I have some of the Adicross II shoes which I think are awesome, and very very cheap now. So when these updated ones came around I drooled for quite a bit but couldn't commit to picking them up as the cost difference just didn't seem to be right. Now however the prices have dropped again (new version out soon) and I managed to pick some up at less than half the original RRP. Result is "another pair of shoes" as the wife says, and this time a brown pair 

Adidas sizing for me is a 9.5 wide, or a standard 10, both of which fit fine on this model as well as other varieties that I have.

One of major factors for me is that the shoes are good looking enough for wear before and after a round without actually looking out of place. Anybody that wears Adidas trainers will feel at home in these, the styling and comfort levels means wearing all day is not an issue.

On the course the grip is still up to the job of providing sufficient grip to have no worries during a normal round. I've worn them in early morning dew, during a rainfall and rock hard under foot with no slip ups. Their waterproofness has been proven during these rounds, whilst I wouldn't think they are good enough for one of our autumnal downfalls I would say that normal short rainfall shouldn't present many issues.

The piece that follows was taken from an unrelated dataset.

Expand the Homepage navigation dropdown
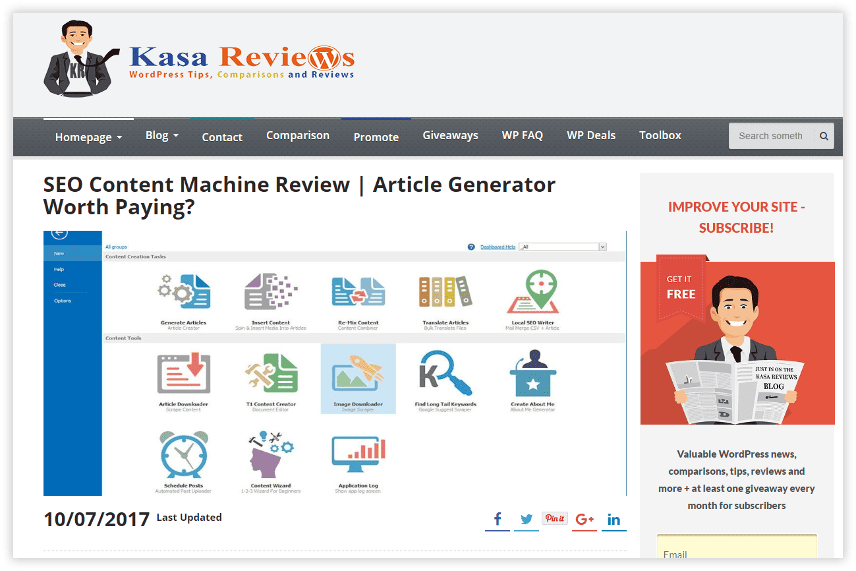The image size is (856, 571). (x=88, y=136)
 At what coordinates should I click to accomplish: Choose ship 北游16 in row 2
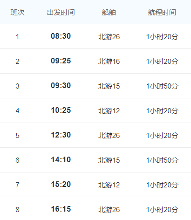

There are once again a multitude of different colours that can be purchased and I doubt anybody can't find a pair that they find appealing. I would definitely recommend them, particularly as you can get them for a snip now.


----------



## M1ke (Nov 23, 2014)

Nice review, thanks.


----------



## la_lucha (Nov 24, 2014)

I've had a pair of adicross for most of the season and I have slipped when transferring the weight mid swing about 4 times. That being said 4 times in approx 1500 shots is not too bad and certainly wouldn't put me off wearing them. Older folk should be aware though as it can give quite the jolt.


----------



## guest100718 (Nov 25, 2014)

I find adidas shoes very tight.


----------



## Foxholer (Nov 25, 2014)

guest100718 said:



			I find adidas shoes very tight.
		
Click to expand...

So do I - and, I believe, many other folk do too!

I'm a 9 in every brand except Adidas, where I wear a 9.5 (still tight) or 10. 

For some reason, I can squeeze into 8.5 (apart from Adidas) or stretch into 9.5 for Golf shoes, something I can't do for other sports - or general - footwear!


----------



## BTatHome (Nov 25, 2014)

Isn't this why pretty much all manufacturers have wide fittings available, because people have different sized feet?


----------